The purpose of a school board is to govern the school. The purpose of the staff and its leadership is to manage the school. The so-called Red Line that divides the roles of Governance and Management is the most basic element of sound leadership in schools – and often the least understood or most ignored.
The Board’s duty of Governance arises from its legal authority to exercise power and authority to ensure legal compliance, make sure risk is managed, ensure financial viability, set and monitor the mission, vision and direction of the school, engage and support the Principal, and so on. Governance is thus a future-focussed, collective or group action – the Board’s authority arises when it meets and makes resolutions.
The Board delegates authority to the Principal to manage the school’s day-to-day operations in such a way that the mission and vision are achieved, financial sustainability is secured, legal requirements are met, risk (including health and safety) are managed effectively, and so on. Of course, the Principal is not expected to achieve this single-handedly, and therefore management involves the delegation of tasks and outcomes to teaching and non-teaching staff, all of whom are recruited and managed as part of the Principal’s responsibilities.
A two-way delegation and accountability relationship therefore arises between the Board and the Principal. The Board delegates all operational matters to the Principal but remains ultimately accountable to ensure that its mission and objectives are achieved. Therefore, the Principal provides regular reports to the Board on the state of the school, with special emphasis on the strategic goals that the Board has set. This allows the Board as a collective body to monitor the progress of the school in achieving its objectives (and parenthetically also the Principal’s effectiveness in implementing their delegated authority).
It’s all so clear – Boards govern and Principals manage, Boards focus on the future while Principals act in the present, Boards determine the mission and the goals while Principals operationalise and implement the same mission and goals. Discrete roles and responsibilities, separated by a clear, thick, Red Line, but linked by a strong delegation-accountability relationship. It sounds like a formula for perfect teamwork. WHAT COULD POSSIBLY GO WRONG?
The short answer is “plenty”, as many Principals and Board members will attest.
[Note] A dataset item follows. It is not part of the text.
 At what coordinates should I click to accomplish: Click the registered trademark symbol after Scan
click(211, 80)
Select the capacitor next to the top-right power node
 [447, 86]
Sometimes, friction arises simply because well-meaning but untrained Board members (or the Principal) don’t fully understand the different roles and responsibilities that lie on either side of the Red Line.
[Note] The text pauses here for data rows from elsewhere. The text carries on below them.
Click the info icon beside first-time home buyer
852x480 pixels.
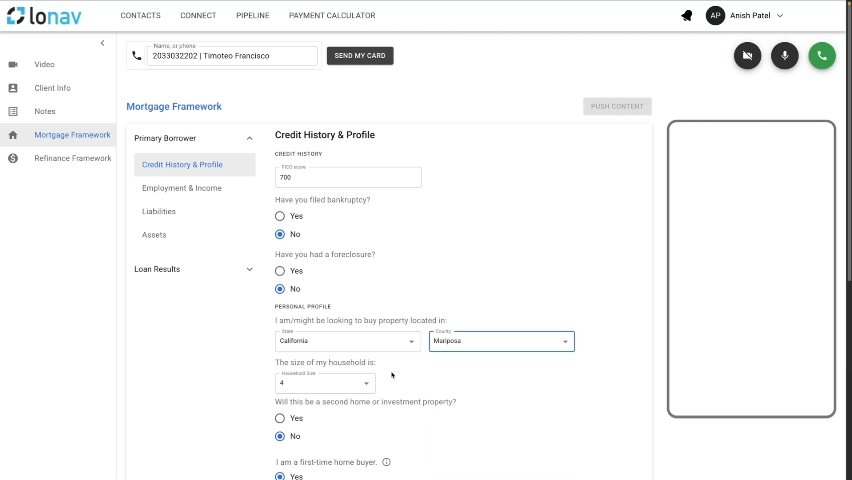tap(386, 462)
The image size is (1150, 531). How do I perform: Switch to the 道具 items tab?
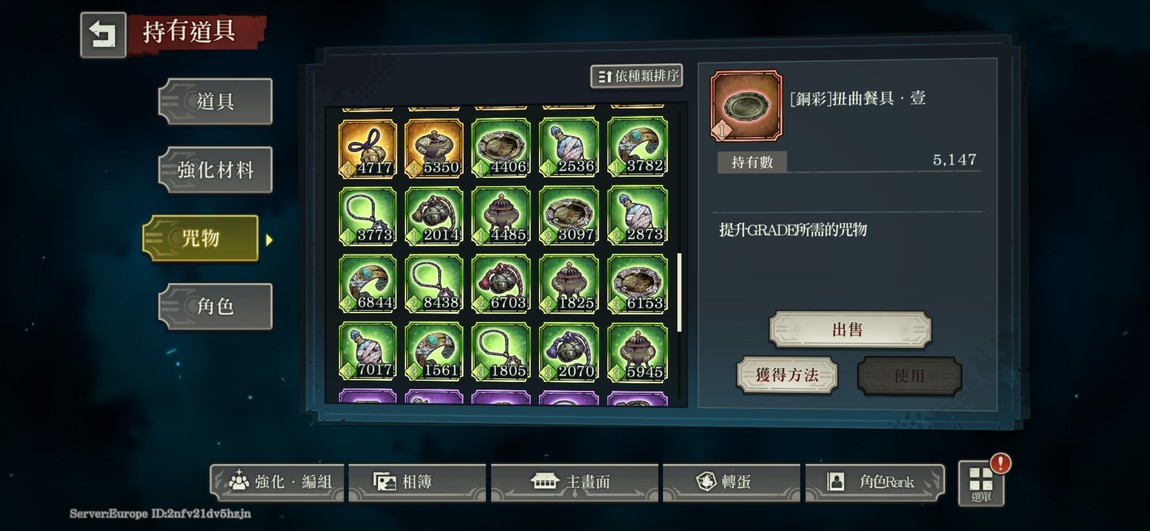point(215,101)
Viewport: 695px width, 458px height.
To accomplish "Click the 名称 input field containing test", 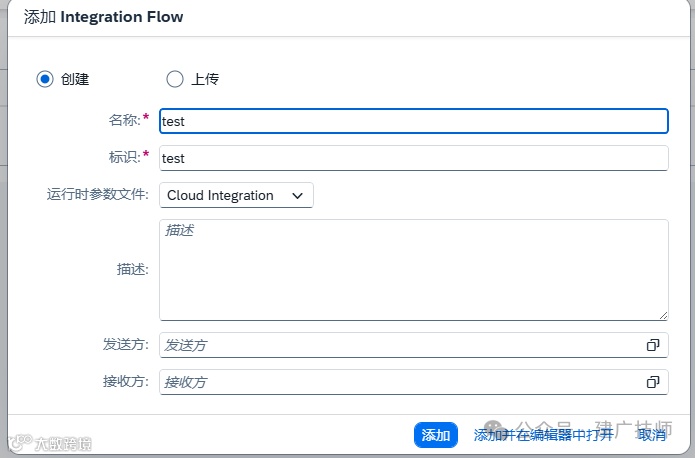I will coord(413,121).
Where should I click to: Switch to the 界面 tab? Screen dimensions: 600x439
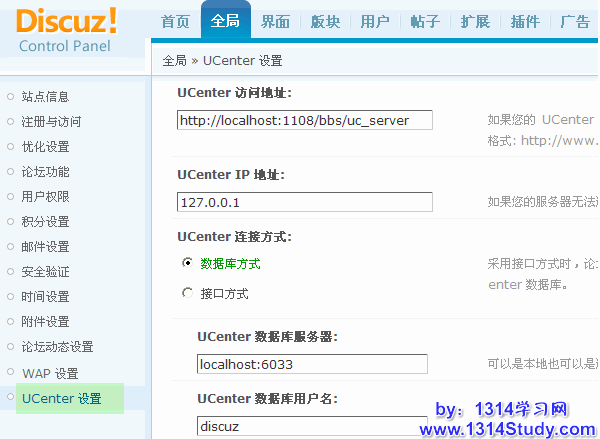[x=276, y=22]
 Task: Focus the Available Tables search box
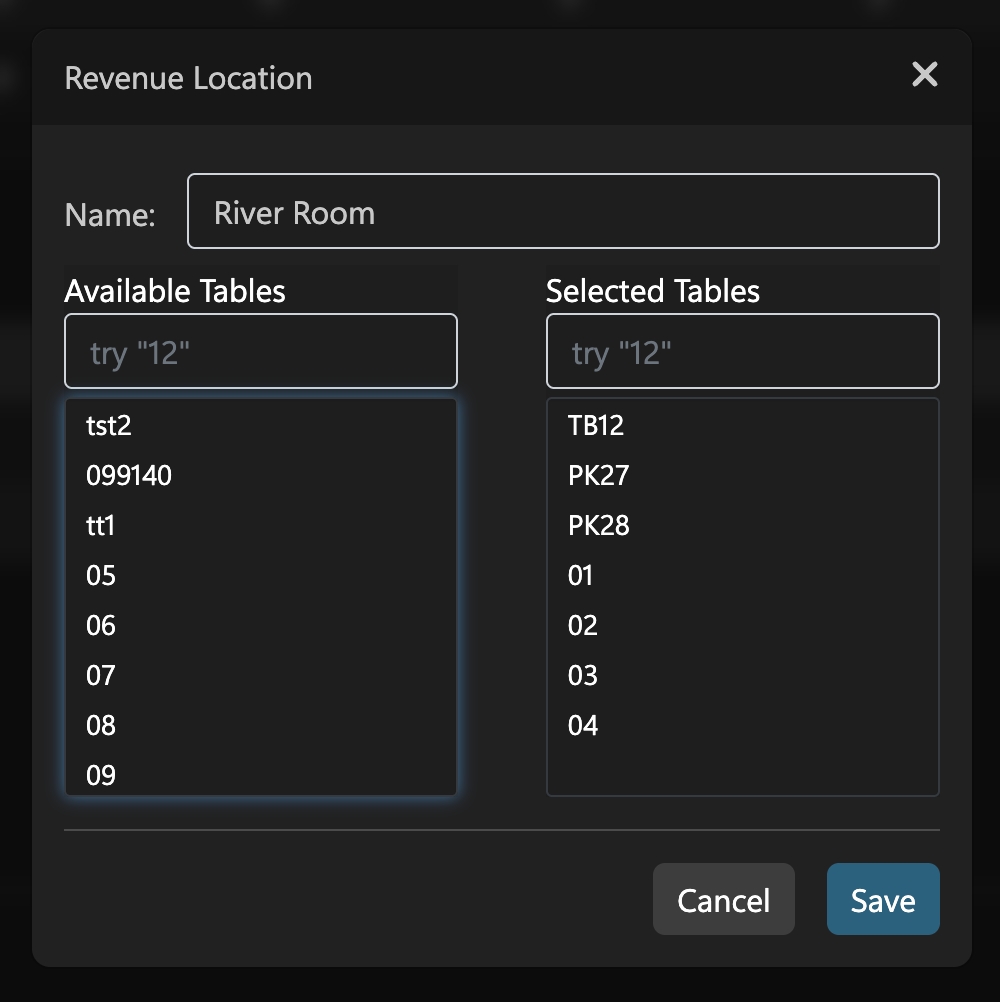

On other occasions, a weak or ineffective Board might ‘force’ a Principal to take on some of the functions of governance. Equally, a weak or ineffective Principal may ‘compel’ the Board to intrude into aspects of day-to-day operational management, even to the point of micro-management. The relationship works best when a school has a strong Board and an equally strong Principal, each of whom understands their respective roles and responsibilities.
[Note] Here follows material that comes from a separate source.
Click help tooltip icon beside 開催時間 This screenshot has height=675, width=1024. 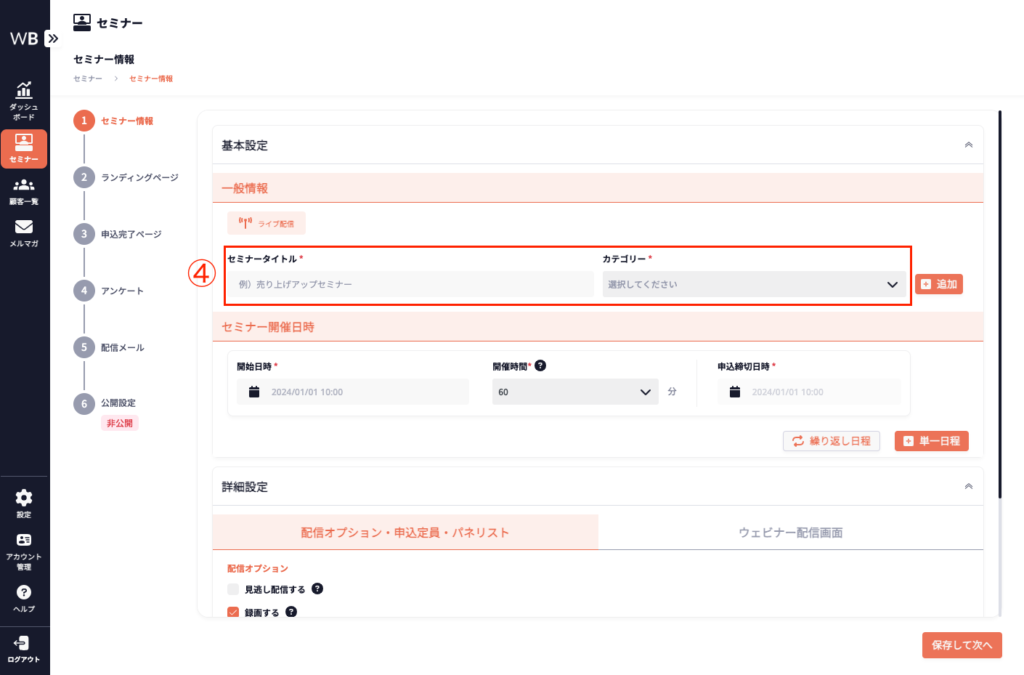(x=540, y=366)
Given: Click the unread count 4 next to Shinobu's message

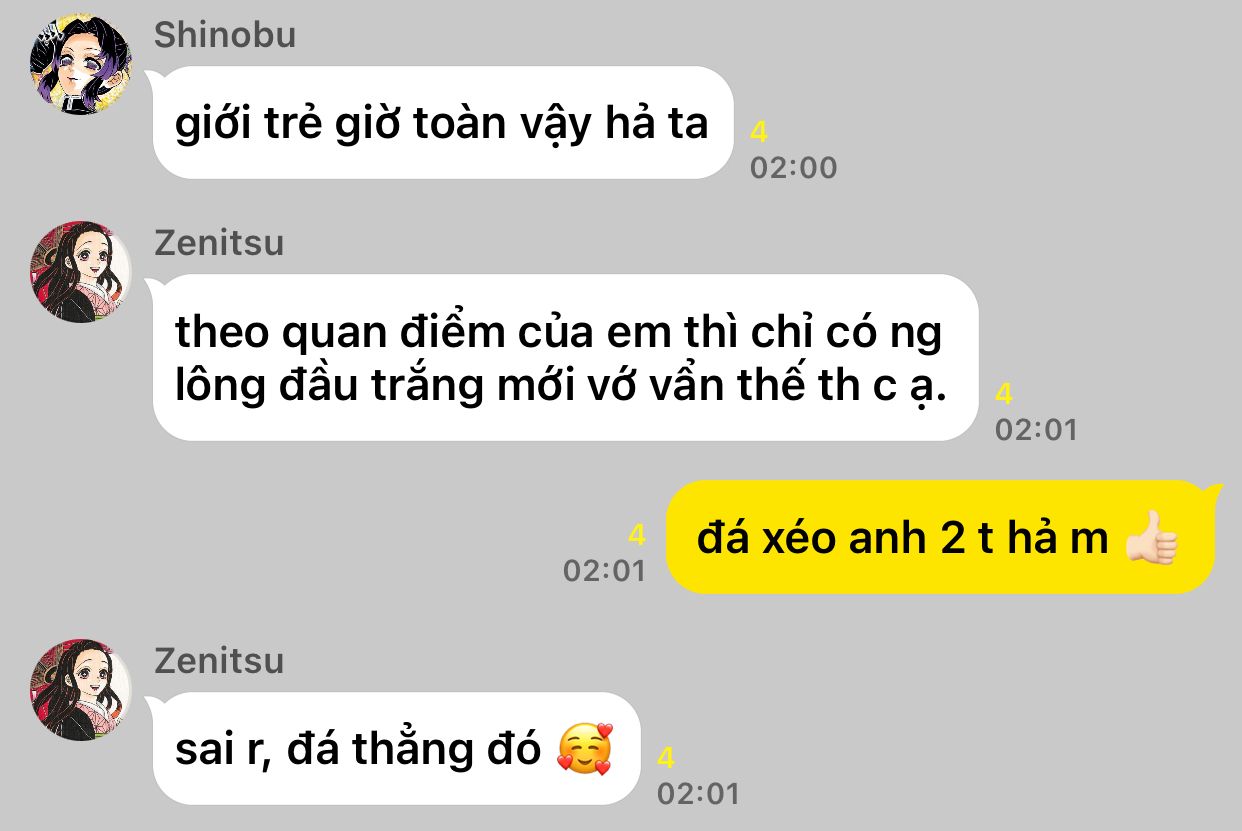Looking at the screenshot, I should click(x=759, y=132).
There is also a more subtle reason that complicates the relationship. Some areas of management (the Principal’s responsibility) may have strategic elements (the Board’s responsibility). For example, enrolment management, disciplinary issues, hiring and firing of staff are management responsibilities that may, on some occasions, cause huge strategic or reputational implications with the potential to derail the school, at which point the Board needs to become involved.
If an issue becomes so significant that it might affect the enrolments of the school, or its reputation, or the school’s viability, then the Red Line becomes a Grey Zone. In such situations, communication is the key – urgent, frank, creative (and probably closed-door) discussions are needed between the Board Chair and the Principal to develop a common, coherent, co-ordinated action plan.
I wish I could remember who it was (and I can no longer find it online) – but in the discussion thread of a TED talk about 15 years ago, someone posted a comment that has stayed with me ever since: “the grey areas are where you find the complexity, the humanity, and the truth”.
Schools are complex, people-focussed communities where discernment of truth is by definition a key goal. Understanding when the Red Line should be held rigidly in place and when the Grey Zone can and ought to intrude is a key capacity in which the Board and the Principal together can model agile, authentic, effective leadership for staff, students and parents alike.